Mapping Human Microbiome Drug Metabolism by Gut Bacteria and Their Genes
By Katie E. Golden, MD
One of the biggest challenges in modern treatment of disease is the degree of variation in an individual’s response to drug therapy. Despite the rapidly developing pharmaceutical industry, researchers and clinicians still struggle to predict a particular patient’s therapeutic response, side effects, or even toxicity from oral medication. There is mounting evidence to suggest a significant contribution of the microbiome to drug metabolism, however we still know very little about the mechanisms by which our intestinal bacteria influence the modification of the drugs we take every day.
In a recent study published in Nature by Zimmerman (et.al)1, researchers begin to uncover how intestinal bacteria chemically modify prescription drugs. They assessed the capacity of 76 bacterial species to metabolize 271 orally administered medicines, and through genetic analysis and mass spectrometry, they were able to identify microbial-derived enzymes that chemically modify drugs in vitro. Their results offered some of the first concrete connections between gut bacterial communities and interpersonal variation of drug metabolism.
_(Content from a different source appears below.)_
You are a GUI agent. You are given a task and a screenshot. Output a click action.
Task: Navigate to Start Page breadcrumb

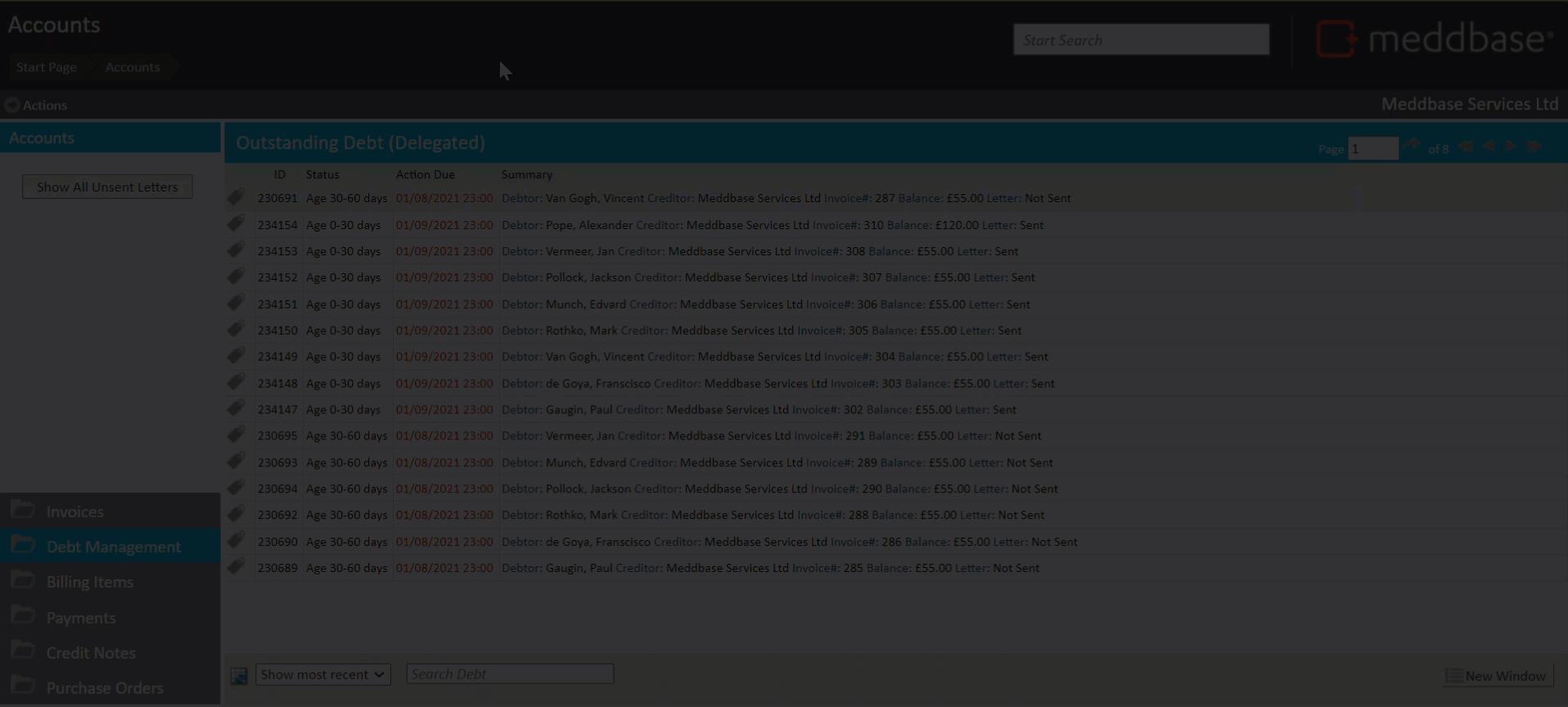[47, 67]
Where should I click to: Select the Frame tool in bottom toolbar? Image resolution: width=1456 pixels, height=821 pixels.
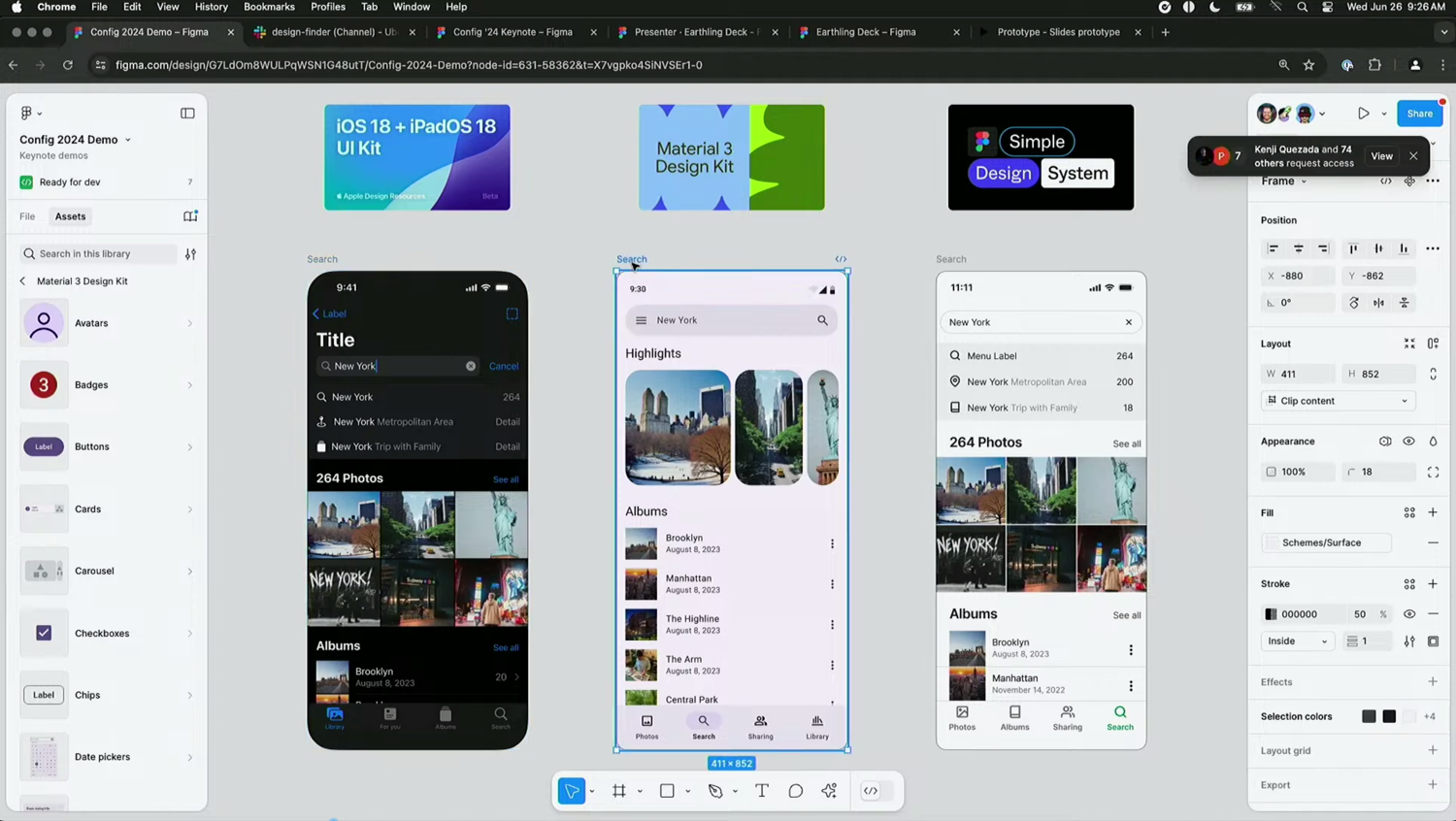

The investigators selected oral medication from a wide array of clinical indications, and studied their absorption and metabolism by intestinal bacteria that were representative of the common species that colonize the human intestine. They found that two thirds of the assayed drugs were significantly reduced by at least one of the studied bacterial strains, and furthermore, that each bacterial strain metabolized between 11 and 95 drugs. After this discovery, they used metabolomic analysis to identify the molecular products that are responsible for the metabolism. For each bacterial strain, they identified compounds that were remarkably produced exclusively in the presence of specific drugs. They then developed a gain-of-function analysis to identify the specific gene products that confer the observed enzymatic activity involved in the chemical transformation of the studied medications. This systematic approach led to the first detailed illustration of the molecular mechanisms by which the intestinal microbiota encode gene products that directly contribute to drug metabolism. Researchers then validated these results in 30 microbiome-encoded enzymes by subsequent, more rigorous investigations of the metabolism of specific, commonly prescribed drugs (like steroids and common heart medication).
Their novel results establish a key genetic link between the intestinal microbiome communities and drug metabolism, laying the groundwork for understanding how we can manipulate and individuals microbiome in order to reduce toxicity and improve treatment response to important oral medications.